STAT325-S24 / HistoryAmherstCollege

Text and analysis related to Williams S. Tyler's "History of Amherst College" (1873)
MIT License
0 stars 1 forks source link

address page breaks #3

Closed nicholasjhorton closed 7 months ago

nicholasjhorton commented 8 months ago

This issue will be closed when page breaks are addressed in the wrangling process. This is needed before #2 since some pages may break with a hyphen!

nicholasjhorton commented 7 months ago

This feels like an important next step. Can it happen in parallel with the footnote processing? Let's talk.

jpapagelis24 commented 7 months ago

We need to figure out what we want to keep when addressing the page breaks. We could perhaps keep the page numbers because they are referenced in other places. Perhaps keep the page number along with the first word or line. Some questions to think of:

tknightly24 commented 7 months ago

We created a table that extracts the page number, page header (the text next to the page number), and the first line of the page. Our next steps are to remove the extra spaces that make up the page break.

nicholasjhorton commented 7 months ago

Thanks for your work on this front. Where can we find the table?

tknightly24 commented 7 months ago

@nicholasjhorton here is the table we were working on last class: d6ff211

jpapagelis24 commented 7 months ago

Created new folders that contain the page tables (page_tables) and the depaginated texts for each chapter (data-raw-depaginate). This issue is complete unless there are any issues with the tables, text.

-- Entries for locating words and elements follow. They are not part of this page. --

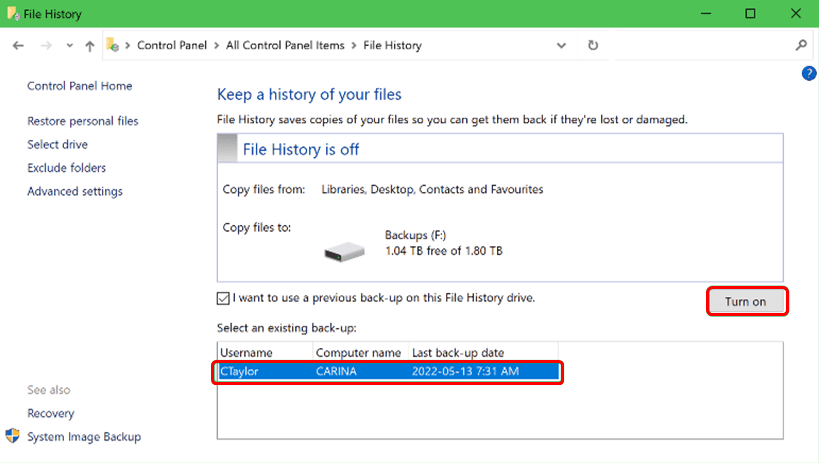This screenshot has height=463, width=819.
Task: Open the blue Help question mark
Action: (809, 73)
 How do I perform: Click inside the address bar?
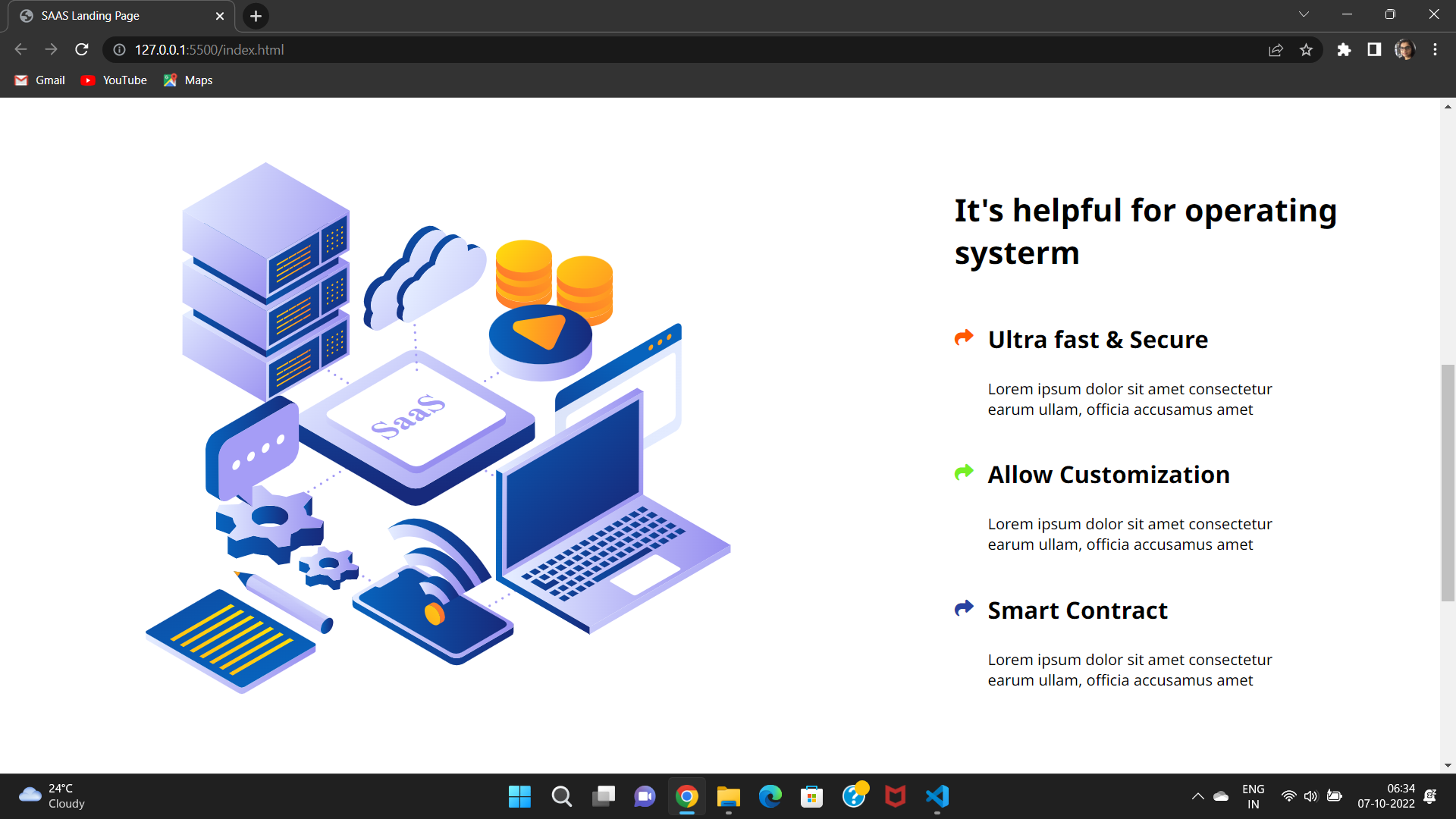(x=379, y=49)
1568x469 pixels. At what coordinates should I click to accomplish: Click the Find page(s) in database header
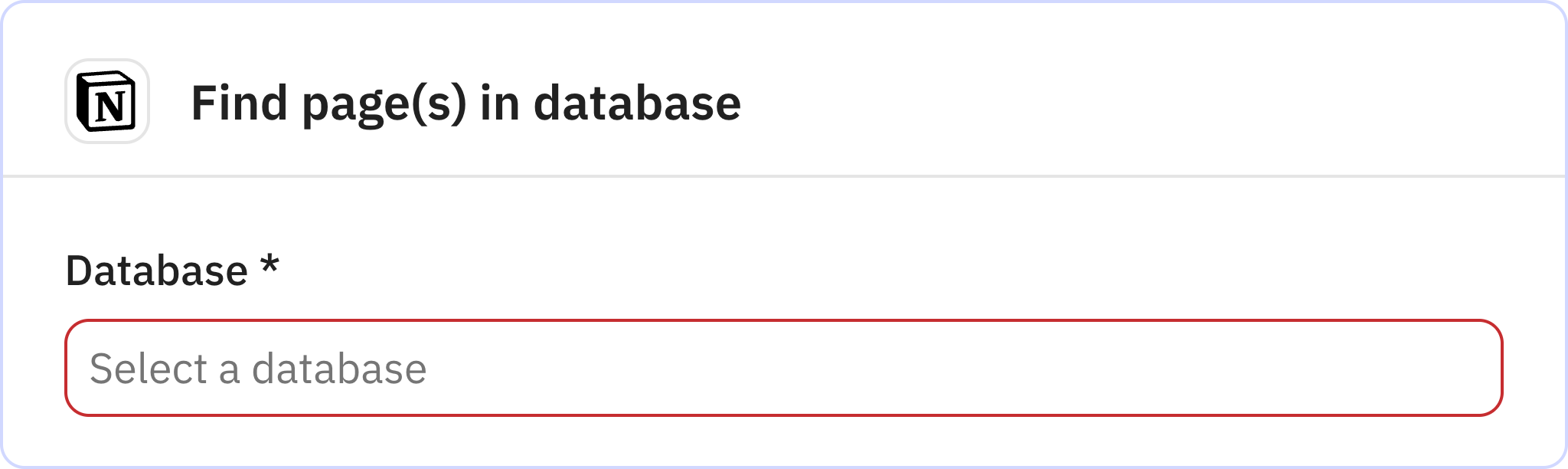[465, 102]
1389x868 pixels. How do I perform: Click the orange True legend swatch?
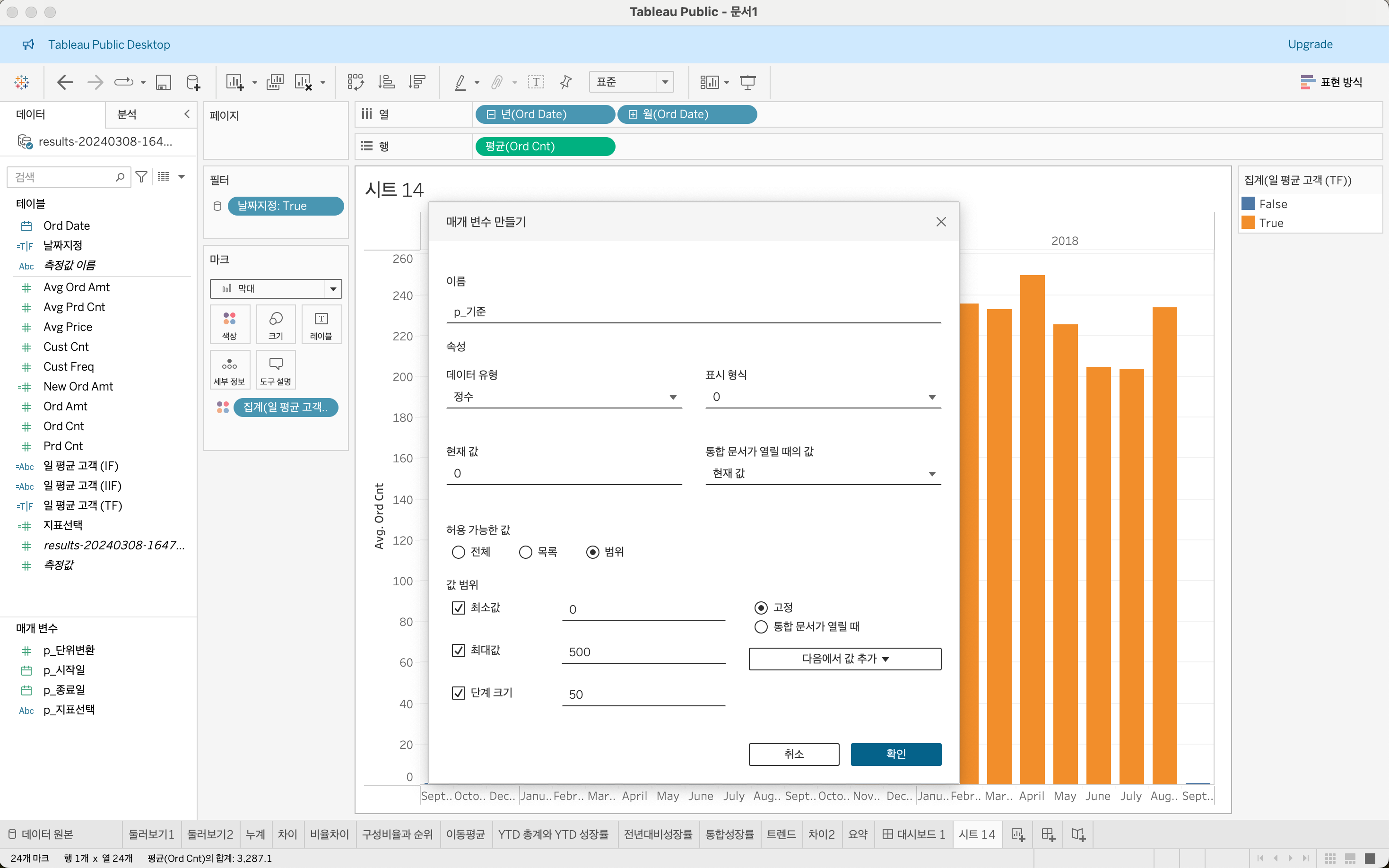click(1248, 223)
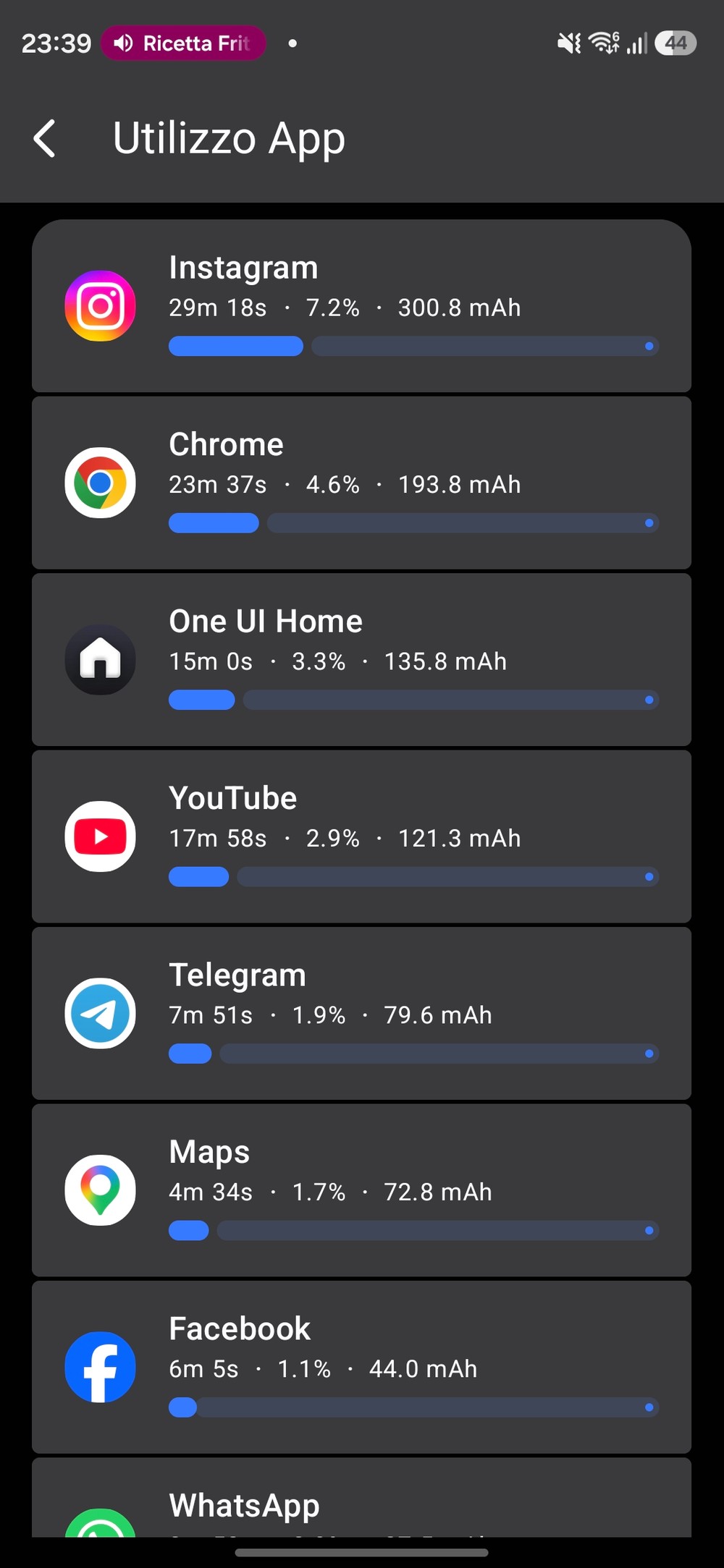Screen dimensions: 724x1568
Task: Tap the Maps app icon
Action: [100, 1190]
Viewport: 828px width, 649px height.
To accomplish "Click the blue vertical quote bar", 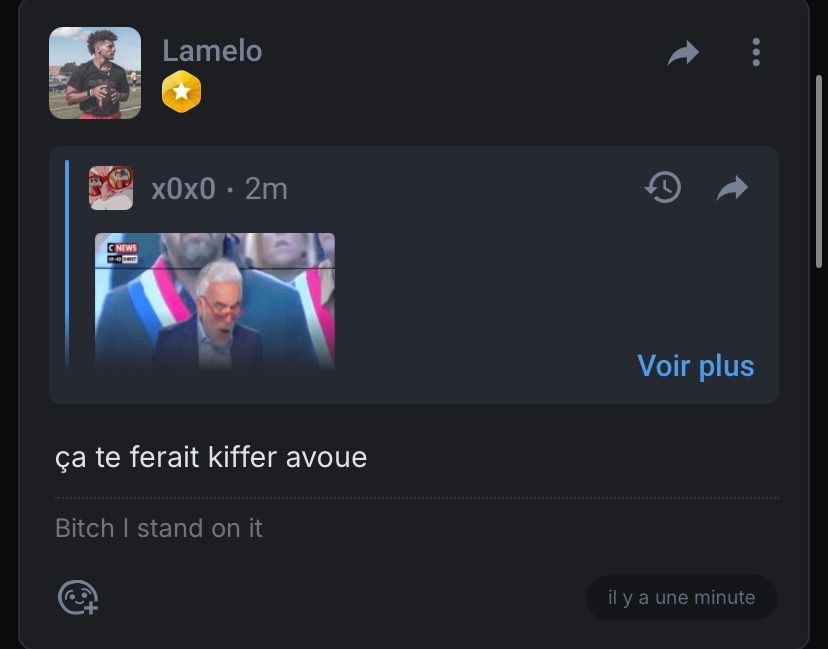I will click(67, 265).
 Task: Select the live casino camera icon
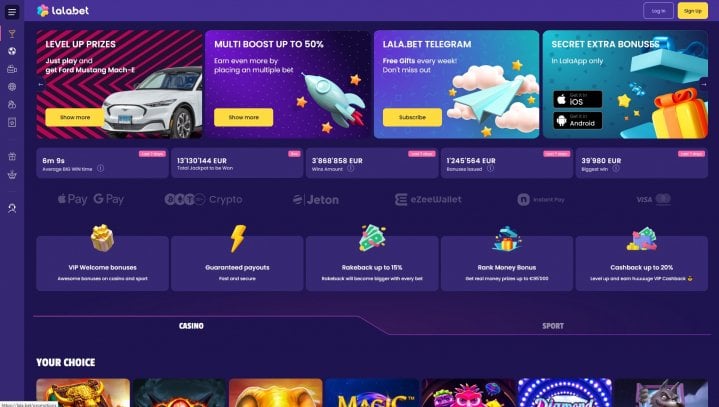12,69
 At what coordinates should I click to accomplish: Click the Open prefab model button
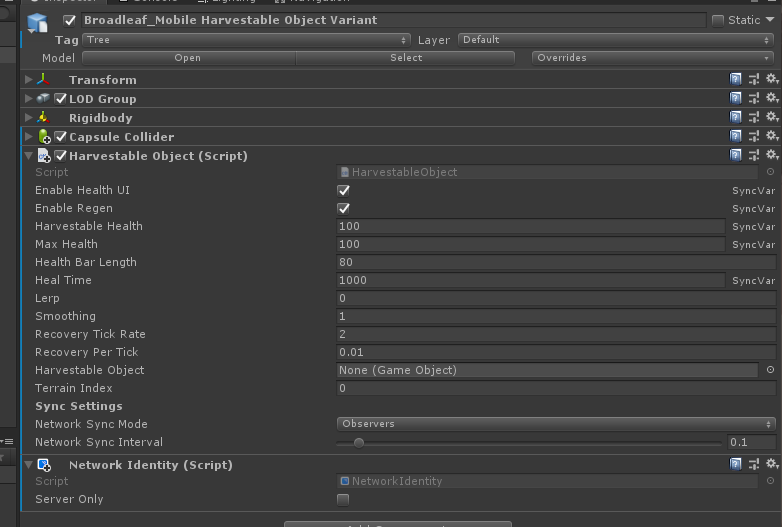[188, 58]
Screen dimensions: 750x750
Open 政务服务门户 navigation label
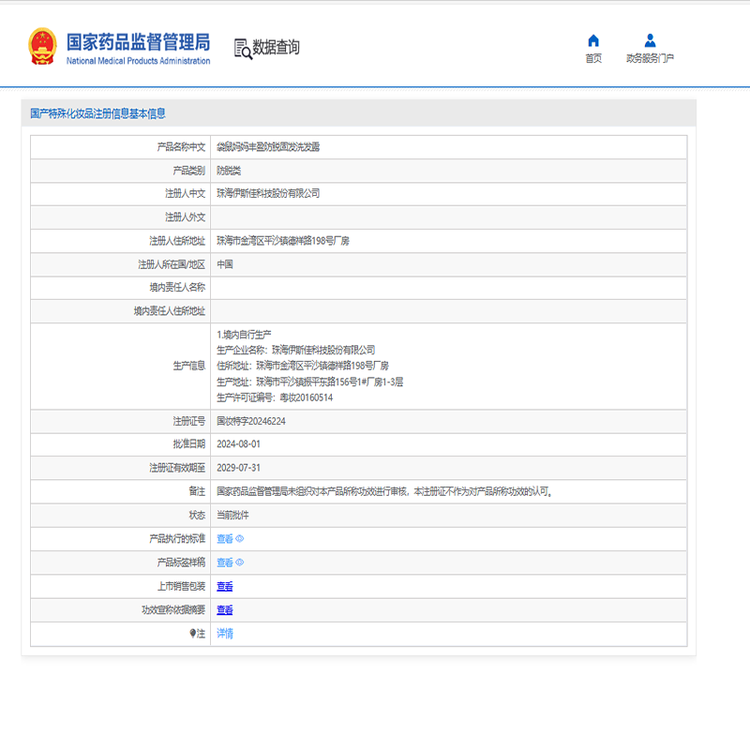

nicholasjhorton commented 7 months ago

It's great to see how this is coming together: nice work!

If the code isn't already being organized in a Quarto file (with associated pdf) can you please move your code into there so that we can track the workflow (I've already fixed some things that will need to be run through one more time).

Same thing will be needed for the code that generates the page subtitles.

nicholasjhorton commented 7 months ago

Any updates on this front? It would be great to have a pdf which listed the subtitles as a side effect of processing the workflow for this issue. (This would address open issues #11.)

nicholasjhorton commented 7 months ago

And #23!

jpapagelis24 commented 7 months ago

@nicholasjhorton

Completed this with commit: df01cc7e289a5a222c31b2fa2f87ea330834f993

See the pdf with the subtitles here: https://github.com/STAT325-S24/HistoryAmherstCollege/blob/main/data-raw/subtitles.pdf

Closing the issue.

tknightly24 commented 7 months ago

Nick and Justin will work through changing the working directory of the qmd file

nicholasjhorton commented 7 months ago

This is looking good but I'm only seeing subtitles.pdf not subtitles.qmd. Any guidance welcomed.

jpapagelis24 commented 7 months ago

@nicholasjhorton I did most of the things we talked about in this commit: 79bdf042aa012d18addcd9383cbce23e754d2f83

Some notes:

nicholasjhorton commented 7 months ago

Thanks for your work on this front.

Is the appendix change needed (since I renamed it to chapter29.txt)?

nicholasjhorton commented 7 months ago

@jpapagelis24 @tknightly24 might you be willing to update this issue with the current status of this work? Thanks in advance, Nick

jpapagelis24 commented 7 months ago

@nicholasjhorton This is complete. Closing the issue.